AFRICALEADNEWS – (Gabon) En recevant une délégation d’hommes de Dieu conduite par le prophète Steve Awoulawou, le président Brice Clotaire Oligui Nguema envoie un signal fort : la construction nationale ne repose pas uniquement sur les décisions administratives, mais aussi sur des valeurs morales et spirituelles.
Cette rencontre s’inscrit dans une dynamique plus large de consultations engagées avec les différentes composantes de la Nation. A travers cet échange, les autorités gabonaises reconnaissent clairement le rôle de l’Église comme acteur social à part entière. Proximité avec les populations, encadrement des jeunes, promotion de la paix : autant de missions qui font des confessions religieuses des partenaires incontournables dans la consolidation du vivre-ensemble.
Mais au-delà du symbole, cette audience met en lumière une orientation assumée, celle d’une gouvernance inclusive, qui ne se limite pas aux institutions classiques. L’annonce d’une Journée nationale de prière prévue le 25 avril prochain illustre cette volonté de mobiliser les forces spirituelles pour accompagner les efforts de l’État, notamment en matière de stabilité et de cohésion sociale.

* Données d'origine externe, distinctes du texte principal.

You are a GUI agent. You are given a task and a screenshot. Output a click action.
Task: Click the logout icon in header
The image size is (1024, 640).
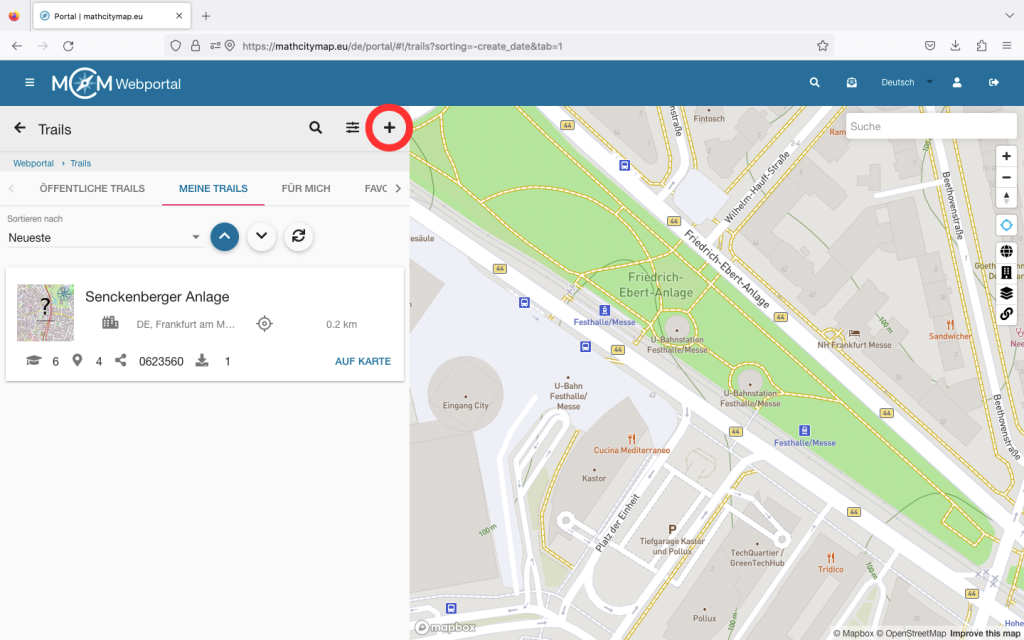click(x=993, y=83)
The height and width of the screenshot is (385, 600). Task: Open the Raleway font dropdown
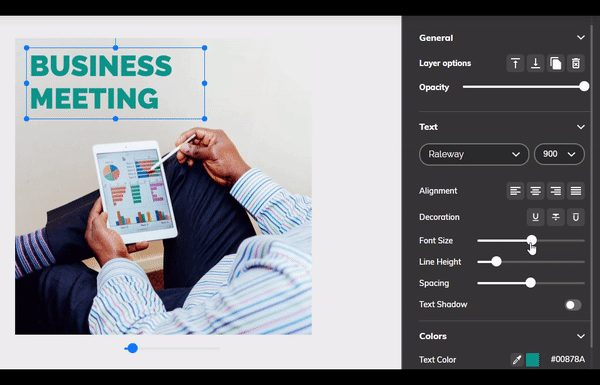point(474,154)
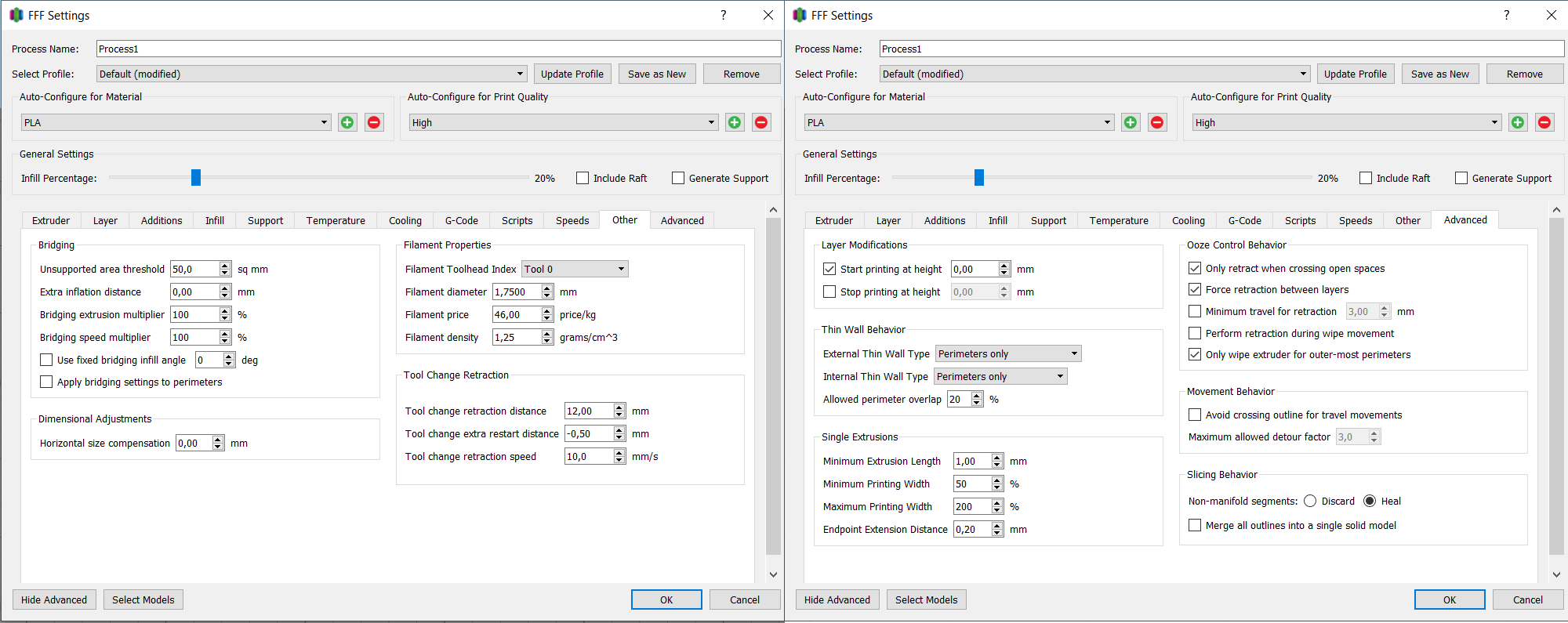The height and width of the screenshot is (623, 1568).
Task: Click the Filament diameter input field
Action: (x=517, y=292)
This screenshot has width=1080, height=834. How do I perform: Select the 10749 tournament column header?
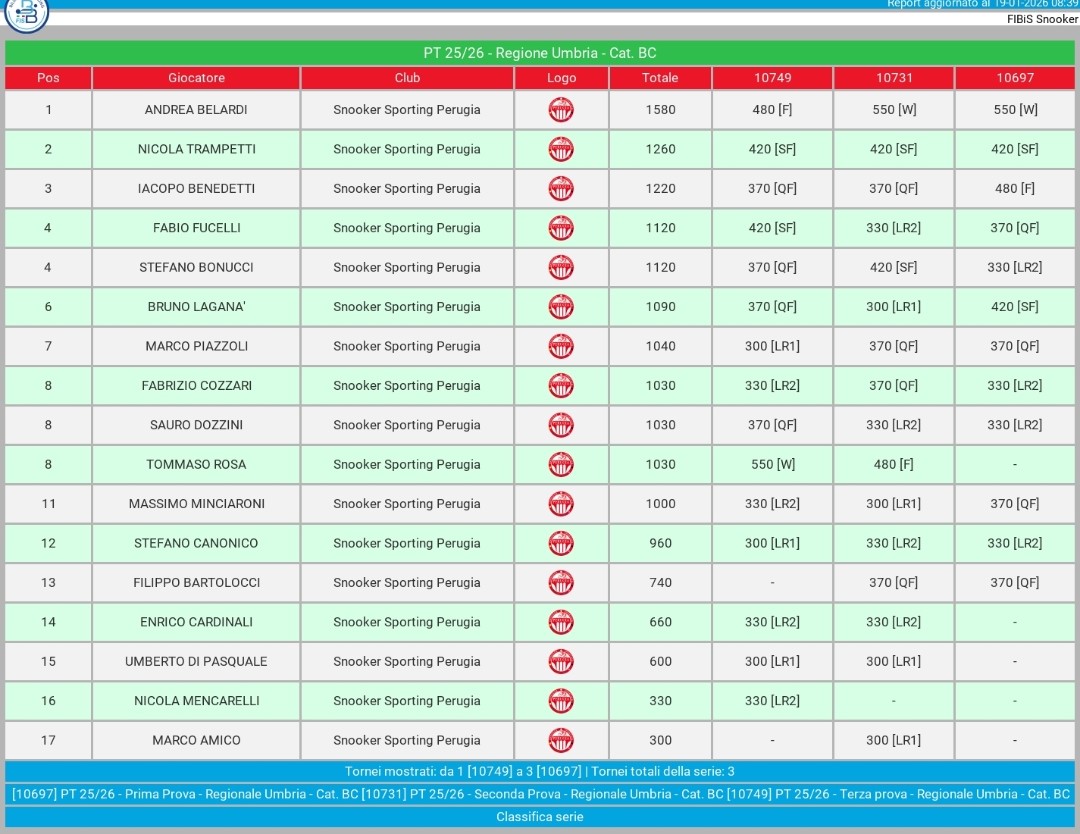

Dans un contexte où les défis sociaux et moraux restent importants, cette approche peut être perçue comme une tentative de rééquilibrage. Car si les politiques publiques structurent l’action de l’État, les valeurs portées par les communautés religieuses participent, elles, à façonner les comportements et les mentalités.
Faut-il y voir une nouvelle manière de gouverner ? Une chose est certaine : en intégrant davantage les confessions religieuses dans sa vision du développement, l’État gabonais affirme une conviction/ celle que la stabilité d’une nation ne se construit pas uniquement dans les bureaux administratifs, mais aussi dans les consciences.